The Troubles with Harry

By Gill Canning

Emma Diaz, Adam Sollis, Ariadne Sgouros, Mabel Li & Raj Labade. Photo: Brett Boardman
Emma Diaz, Adam Sollis, Ariadne Sgouros, Mabel Li & Raj Labade. Photo: Brett Boardman
'Never Closer' sees five young friends in 1987 Northern Ireland have their relationships put to the test.

It’s 1977 in Derry, Northern Ireland and friends Niamh, Deidre, Mary, Jimmy and Conor have just finished high school and are about to embark on adult life. Having shared their teen years, along with seemingly copious amounts of alcohol, cigarettes and ghost stories, the five of them step out of the safety of Deidre’s cosy family home into whatever future awaits them.

Fast forward 10 years later and it’s Christmas Eve. Deidre, now a schoolteacher, is in a half-hearted relationship with Conor who is the closest thing in the group to a Republican and whose immediate family has been the most affected by the Troubles between the largely Catholic IRA and the Protestant unionists.  

Jimmy, whose ambition was to be a singer in Dublin, has stayed on the family farm, all the while holding an unrequited candle for Deidre; and Mary, who has burnt professional bridges at home, is about to leave Derry and try on New York for size.
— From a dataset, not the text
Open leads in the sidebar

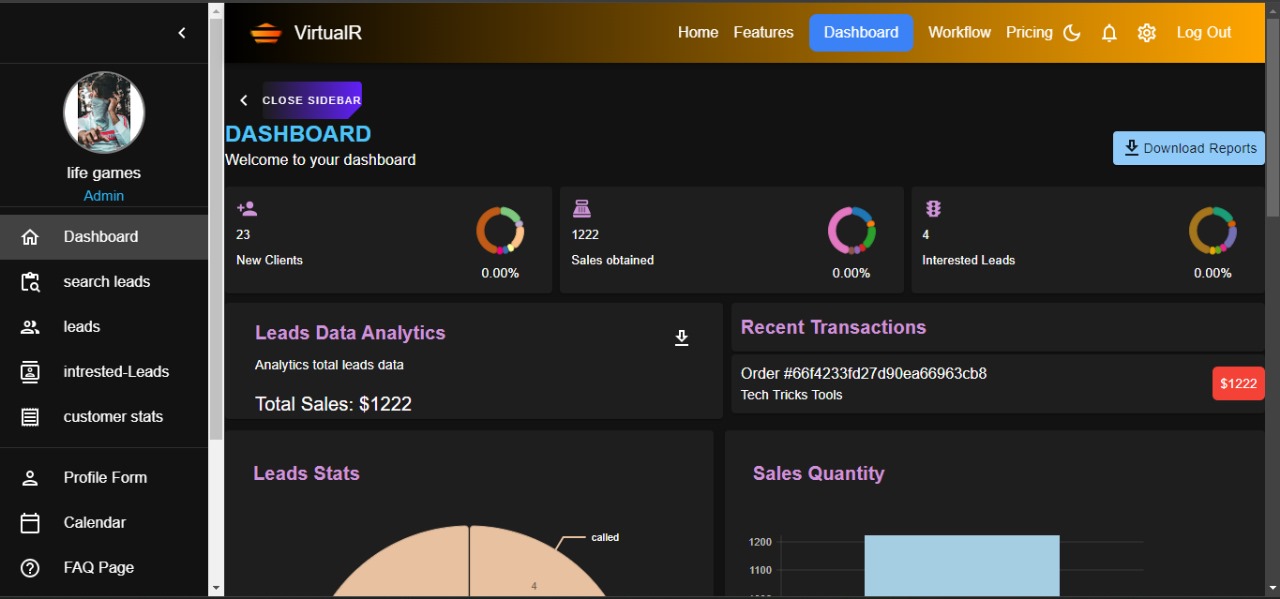coord(82,327)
The four are in Dee’s family home, now somewhat messier and shabbier since the death of her mother. 

To their shared surprise, in walks Niamh who went to London to study medicine 10 years ago and never returned once to see her best friends, not even for their parents’ funerals. Thing are tense, and they get even tenser when Niamh introduces her fiancé, Harry, an English barrister whom some of the group potentially still consider to be the enemy.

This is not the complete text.